_Articolo_
__________
Non esiste alcuna definizione di ristorno nell’ordinamento giuridico italiano ed in quelli europei, di conseguenza per ricostruirne una disciplina si deve ricorrere allo studio degli usi e delle consuetudini mutualistiche.
Il ristorno consiste nella ripartizione del reddito di gestione sulla base degli apporti mutualistici, anziché sulla base della quota di capitale posseduta.
Buona parte della dottrina e della giurisprudenza concordano nell’affermare che il ristorno è inserito nella causa tipica del contratto di società cooperativa, il che significa che il soggetto che sottoscrive il contratto di società cooperativa manifesta l’interesse e la volontà giuridicamente riconosciute di cooperare e di percepire la ricchezza prodotta dall’impresa in proporzione degli apporti mutualistici effettivamente eseguiti, tuttavia non v’è alcuna norma che imponga alle società cooperative di praticare il ristorno, dunque il reddito può essere distribuito attraverso il dividendo senza alcun problema giuridico per la società cooperativa.
__________
_Sfida 1_
Estrai dall'articolo sul ristorno tutto ciò che va da "Buona parte della" fino a "la società cooperativa.", senza alcuna modifica.
_Sfida 2_
Rispondi a queste domande sull'articolo sul ristorno:
(a) A che cosa si deve ricorrere per ricostruire una disciplina del ristorno?
(b) Su quale base il ristorno ripartisce il reddito di gestione?
(c) Attraverso che cosa la società cooperativa può distribuire il reddito senza alcun problema giuridico?
Le voci riportate qui sotto non servono.
__________
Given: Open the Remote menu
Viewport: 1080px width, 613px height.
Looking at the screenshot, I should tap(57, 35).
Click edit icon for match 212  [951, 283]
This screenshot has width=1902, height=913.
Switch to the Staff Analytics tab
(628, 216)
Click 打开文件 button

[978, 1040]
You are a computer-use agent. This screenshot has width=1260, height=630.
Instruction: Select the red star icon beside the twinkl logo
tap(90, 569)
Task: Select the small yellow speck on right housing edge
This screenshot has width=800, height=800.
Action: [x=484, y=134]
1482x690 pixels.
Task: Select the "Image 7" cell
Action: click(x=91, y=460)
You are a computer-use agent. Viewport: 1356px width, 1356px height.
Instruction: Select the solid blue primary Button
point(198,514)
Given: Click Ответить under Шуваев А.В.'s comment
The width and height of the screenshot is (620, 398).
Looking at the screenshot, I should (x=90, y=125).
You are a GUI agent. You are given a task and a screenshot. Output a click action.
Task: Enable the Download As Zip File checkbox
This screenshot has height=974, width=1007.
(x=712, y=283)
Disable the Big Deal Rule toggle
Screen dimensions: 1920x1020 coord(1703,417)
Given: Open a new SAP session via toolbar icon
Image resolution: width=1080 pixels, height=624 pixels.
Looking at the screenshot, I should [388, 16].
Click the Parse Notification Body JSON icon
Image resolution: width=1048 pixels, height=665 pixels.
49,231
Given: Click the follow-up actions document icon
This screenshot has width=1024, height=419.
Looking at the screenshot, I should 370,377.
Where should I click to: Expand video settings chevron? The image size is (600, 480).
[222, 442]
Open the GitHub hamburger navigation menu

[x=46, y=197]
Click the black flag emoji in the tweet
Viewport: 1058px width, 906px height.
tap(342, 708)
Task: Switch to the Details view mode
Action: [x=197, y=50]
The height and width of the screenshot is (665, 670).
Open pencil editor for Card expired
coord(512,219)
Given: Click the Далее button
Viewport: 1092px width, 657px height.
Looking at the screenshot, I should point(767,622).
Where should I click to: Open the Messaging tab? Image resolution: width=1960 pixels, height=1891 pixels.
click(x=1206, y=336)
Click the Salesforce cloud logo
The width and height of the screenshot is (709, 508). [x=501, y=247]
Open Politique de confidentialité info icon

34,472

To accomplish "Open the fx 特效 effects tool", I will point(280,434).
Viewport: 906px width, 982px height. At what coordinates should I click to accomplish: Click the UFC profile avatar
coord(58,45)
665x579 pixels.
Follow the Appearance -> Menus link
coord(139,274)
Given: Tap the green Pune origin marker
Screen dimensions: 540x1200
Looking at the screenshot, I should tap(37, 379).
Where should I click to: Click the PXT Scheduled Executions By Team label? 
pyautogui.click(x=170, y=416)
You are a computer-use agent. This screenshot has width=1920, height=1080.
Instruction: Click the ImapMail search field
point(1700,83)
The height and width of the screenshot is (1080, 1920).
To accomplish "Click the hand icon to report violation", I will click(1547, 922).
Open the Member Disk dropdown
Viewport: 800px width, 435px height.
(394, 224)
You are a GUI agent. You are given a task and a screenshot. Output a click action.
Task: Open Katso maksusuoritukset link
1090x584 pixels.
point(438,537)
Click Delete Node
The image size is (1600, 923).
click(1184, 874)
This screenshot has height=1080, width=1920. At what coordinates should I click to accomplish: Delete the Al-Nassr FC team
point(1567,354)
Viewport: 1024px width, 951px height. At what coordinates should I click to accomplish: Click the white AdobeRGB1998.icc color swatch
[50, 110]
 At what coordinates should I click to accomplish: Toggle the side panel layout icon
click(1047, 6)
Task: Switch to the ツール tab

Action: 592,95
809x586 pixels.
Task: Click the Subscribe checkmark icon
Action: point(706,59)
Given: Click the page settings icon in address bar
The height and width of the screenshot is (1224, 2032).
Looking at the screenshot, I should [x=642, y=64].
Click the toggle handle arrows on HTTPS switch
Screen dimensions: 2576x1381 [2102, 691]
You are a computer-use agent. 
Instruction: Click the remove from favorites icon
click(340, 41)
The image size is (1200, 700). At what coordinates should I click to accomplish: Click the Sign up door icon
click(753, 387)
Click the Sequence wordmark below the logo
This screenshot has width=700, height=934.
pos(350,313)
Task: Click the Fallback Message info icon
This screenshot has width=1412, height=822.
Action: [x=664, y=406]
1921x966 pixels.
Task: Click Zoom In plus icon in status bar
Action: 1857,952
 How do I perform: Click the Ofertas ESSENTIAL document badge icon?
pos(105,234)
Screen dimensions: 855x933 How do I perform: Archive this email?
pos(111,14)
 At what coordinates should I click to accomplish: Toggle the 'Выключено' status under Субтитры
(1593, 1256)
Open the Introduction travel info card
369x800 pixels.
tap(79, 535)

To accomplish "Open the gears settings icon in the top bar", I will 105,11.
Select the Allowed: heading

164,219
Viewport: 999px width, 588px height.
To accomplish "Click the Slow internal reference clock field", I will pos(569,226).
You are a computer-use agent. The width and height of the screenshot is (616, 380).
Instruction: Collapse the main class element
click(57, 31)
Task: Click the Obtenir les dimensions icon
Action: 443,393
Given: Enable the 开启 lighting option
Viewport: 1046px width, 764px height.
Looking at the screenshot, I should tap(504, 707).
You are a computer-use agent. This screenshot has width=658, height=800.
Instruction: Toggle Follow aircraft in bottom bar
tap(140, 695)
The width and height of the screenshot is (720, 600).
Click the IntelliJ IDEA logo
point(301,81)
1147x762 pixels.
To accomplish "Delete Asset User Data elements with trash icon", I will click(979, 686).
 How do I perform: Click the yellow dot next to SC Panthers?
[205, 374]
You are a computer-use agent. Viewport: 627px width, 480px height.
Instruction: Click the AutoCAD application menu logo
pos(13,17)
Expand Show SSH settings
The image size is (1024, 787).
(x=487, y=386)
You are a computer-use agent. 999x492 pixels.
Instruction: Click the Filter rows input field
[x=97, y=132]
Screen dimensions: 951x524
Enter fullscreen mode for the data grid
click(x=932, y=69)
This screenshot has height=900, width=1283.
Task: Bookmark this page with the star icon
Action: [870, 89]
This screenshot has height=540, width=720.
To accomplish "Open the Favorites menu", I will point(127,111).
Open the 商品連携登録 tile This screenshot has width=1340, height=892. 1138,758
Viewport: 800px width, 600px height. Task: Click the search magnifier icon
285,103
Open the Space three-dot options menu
__________
_Risultato 1_
Buona parte della dottrina e della giurisprudenza concordano nell’affermare che il ristorno è inserito nella causa tipica del contratto di società cooperativa, il che significa che il soggetto che sottoscrive il contratto di società cooperativa manifesta l’interesse e la volontà giuridicamente riconosciute di cooperare e di percepire la ricchezza prodotta dall’impresa in proporzione degli apporti mutualistici effettivamente eseguiti, tuttavia non v’è alcuna norma che imponga alle società cooperative di praticare il ristorno, dunque il reddito può essere distribuito attraverso il dividendo senza alcun problema giuridico per la società cooperativa.

_Risultato 2_
(a) Allo studio degli usi e delle consuetudini mutualistiche.
(b) Sulla base degli apporti mutualistici, anziché sulla base della quota di capitale posseduta.
(c) Attraverso il dividendo.